NOTICE: You are viewing a page of the openwetware wiki. Our "dewikify" feature makes a wiki page appear as a normal web page. In April 2017, this feature will GO AWAY and this URL will redirect to the source URL on our wiki. We're sorry for the inconvenience.
Notice: The Wilke Lab page has moved to http://wilkelab.org.
The page you are looking at is kept for archival purposes and will not be further updated.
THE WILKE LAB

Home        Contact        People        Research        Publications        Materials

Contents

Using the lab cluster

General

The lab cluster is phylocluster.ccbb.utexas.edu. You will need an account on the cluster to be able to use it.

The operating system on the cluster is Linux. If you have no experience with the Linux shell and command line, you will have to learn about that first. This is a good tutorial for beginners: [1]
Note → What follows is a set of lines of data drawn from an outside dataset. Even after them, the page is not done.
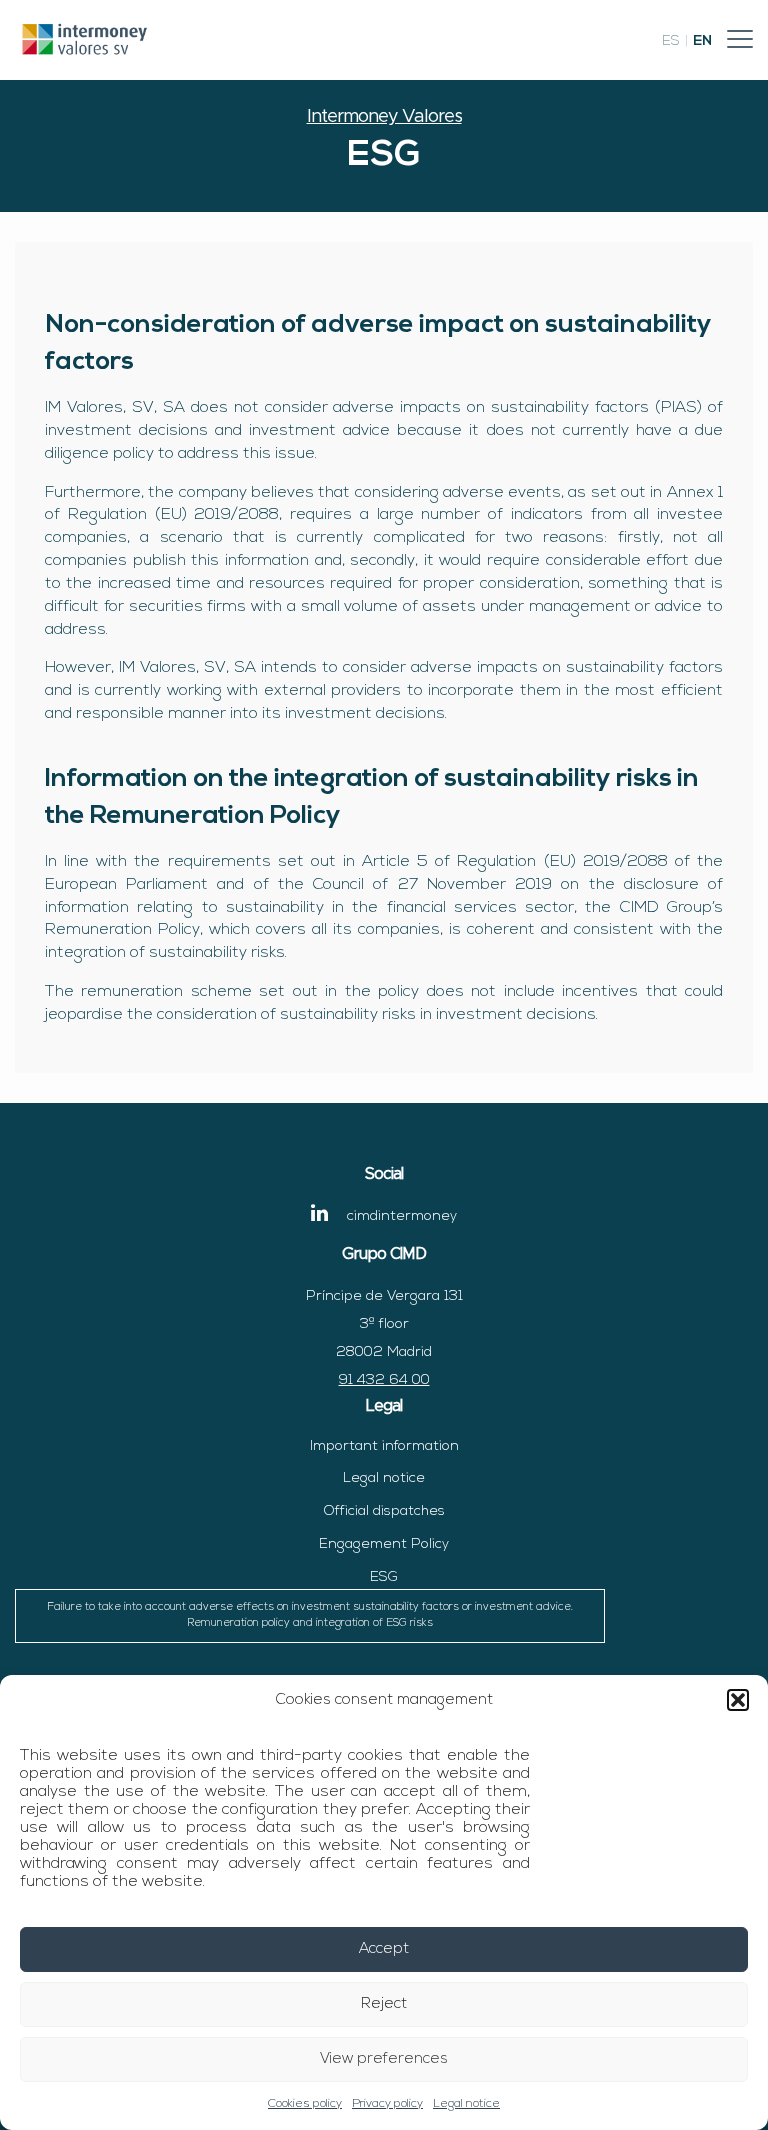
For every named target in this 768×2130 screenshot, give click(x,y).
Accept (384, 1949)
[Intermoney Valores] (85, 38)
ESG (310, 1599)
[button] (738, 1700)
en (702, 41)
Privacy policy (387, 2104)
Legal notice (466, 2104)
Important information (384, 1446)
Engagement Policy (384, 1544)
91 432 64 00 (384, 1380)
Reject (384, 2004)
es (671, 41)
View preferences (384, 2059)
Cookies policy (305, 2104)
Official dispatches (384, 1511)
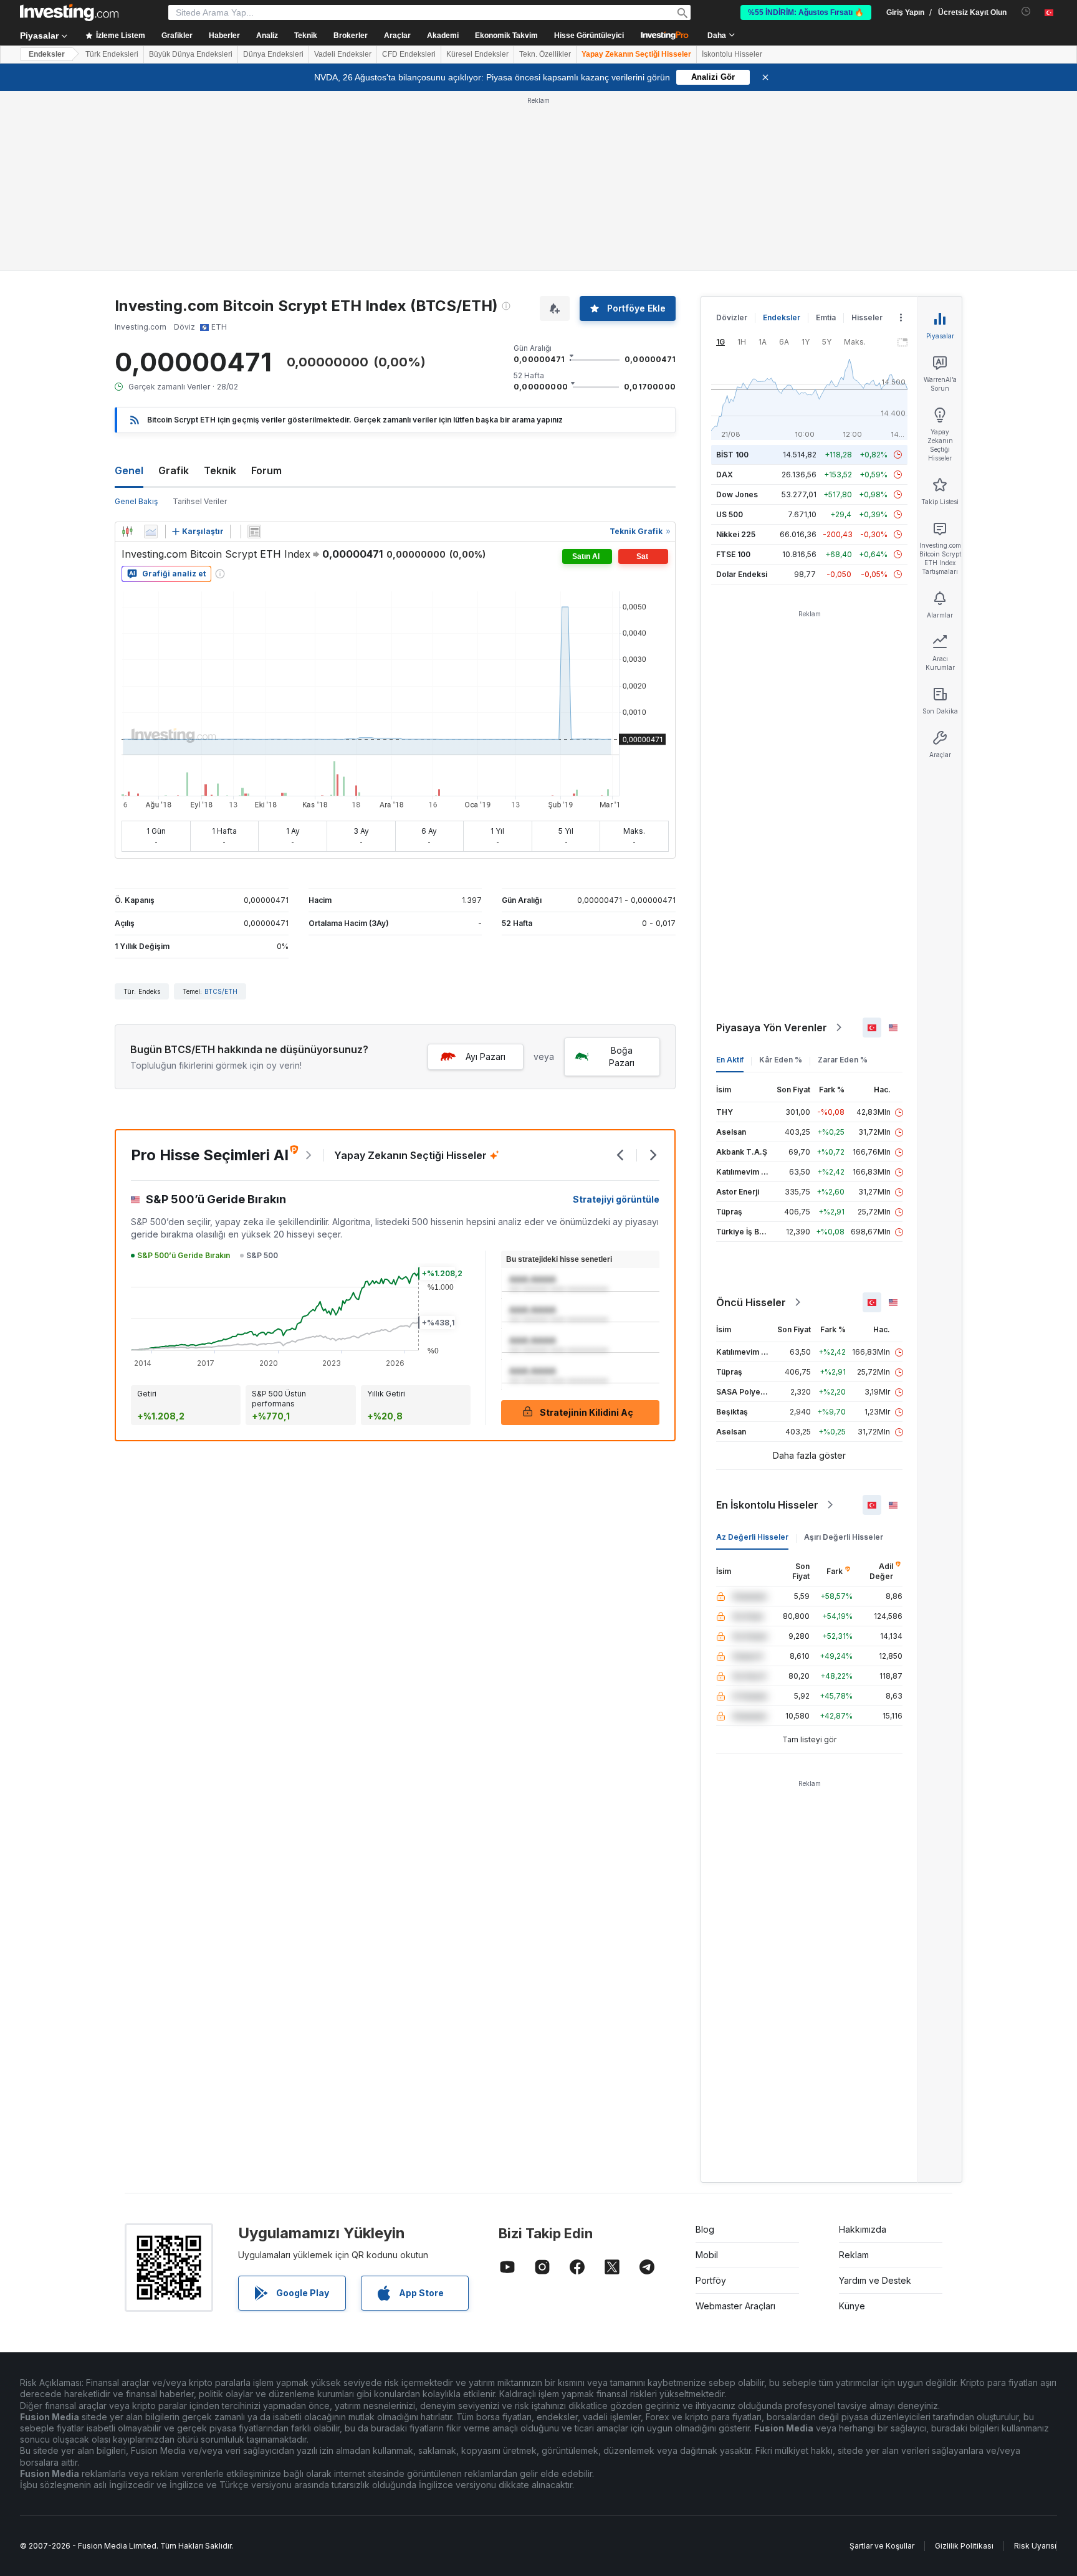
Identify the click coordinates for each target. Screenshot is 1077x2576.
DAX (724, 474)
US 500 (729, 514)
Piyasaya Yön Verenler (771, 1027)
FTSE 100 (733, 554)
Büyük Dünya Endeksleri (190, 54)
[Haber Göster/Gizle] (254, 531)
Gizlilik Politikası (964, 2545)
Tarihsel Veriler (200, 501)
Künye (852, 2306)
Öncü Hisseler (751, 1302)
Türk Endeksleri (111, 54)
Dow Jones (737, 494)
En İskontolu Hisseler (767, 1505)
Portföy (711, 2280)
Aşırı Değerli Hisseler (843, 1537)
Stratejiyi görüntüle (616, 1199)
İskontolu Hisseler (732, 54)
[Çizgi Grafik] (151, 531)
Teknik (220, 470)
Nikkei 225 (735, 534)
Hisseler (867, 317)
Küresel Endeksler (477, 54)
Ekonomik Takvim (506, 35)
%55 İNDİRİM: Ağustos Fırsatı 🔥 (806, 12)
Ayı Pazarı (485, 1056)
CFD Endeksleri (409, 54)
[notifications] (1026, 11)
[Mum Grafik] (127, 531)
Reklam (854, 2254)
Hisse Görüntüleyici (589, 35)
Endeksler (47, 54)
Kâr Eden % (780, 1059)
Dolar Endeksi (741, 574)
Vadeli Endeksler (342, 54)
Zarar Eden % (843, 1059)
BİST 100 (732, 454)
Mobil (707, 2254)
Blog (705, 2229)
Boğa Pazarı (621, 1056)
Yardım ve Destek (875, 2280)
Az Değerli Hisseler (752, 1537)
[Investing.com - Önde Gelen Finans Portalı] (69, 12)
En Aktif (730, 1059)
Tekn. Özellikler (545, 54)
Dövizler (731, 317)
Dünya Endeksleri (273, 54)
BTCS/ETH (220, 991)
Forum (266, 470)
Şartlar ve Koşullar (882, 2545)
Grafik (173, 470)
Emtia (826, 317)
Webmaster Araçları (735, 2306)
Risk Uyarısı (1035, 2545)
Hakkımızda (862, 2229)
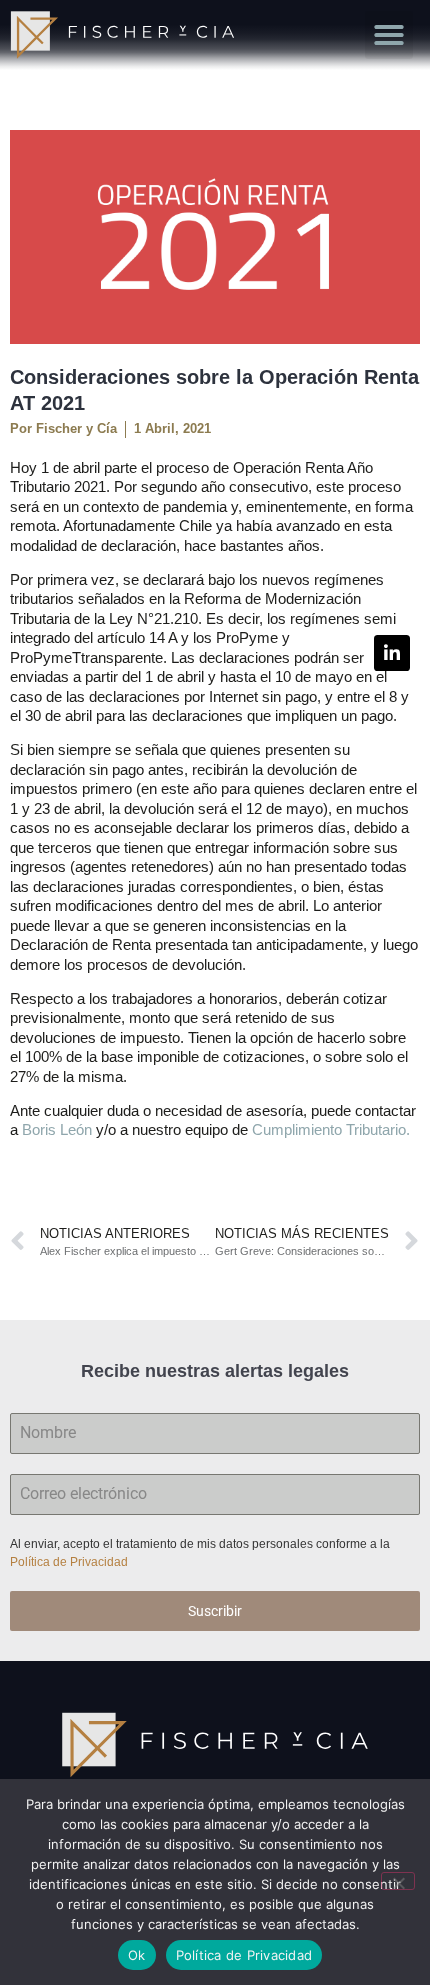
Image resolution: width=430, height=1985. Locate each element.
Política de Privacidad (70, 1562)
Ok (137, 1955)
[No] (398, 1881)
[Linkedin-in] (392, 653)
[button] (389, 35)
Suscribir (215, 1611)
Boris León (57, 1129)
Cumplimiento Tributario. (331, 1129)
The cluster uses the Sun Grid Engine (SGE) to distribute computing tasks over the various compute nodes that are available. You will have to start all jobs that you want to run using SGE. This is different from how you run jobs on your computer at home, so even if you have plenty of experience with Linux on your own computer you may not know your way around SGE.

A brief introduction to using SGE is given here: [2]. There's a lot of material in this document. The most important part is that every job on the cluster should use the provided bare-bones script as a starting point: [3]. If you have many independent runs that can run in parallel and don't need to talk to each other, you should also read this page: [4].

Finally, it is good practice to copy your jobs to /state/partition1 on the compute node before running them. /state/partition1 refers to the local hard drive on the compute node. We will soon provide a tutorial on how to do this exactly.

Storage

Storage locations

There are several locations for data storage. Which location you should use depends on the nature and size of data you have to store.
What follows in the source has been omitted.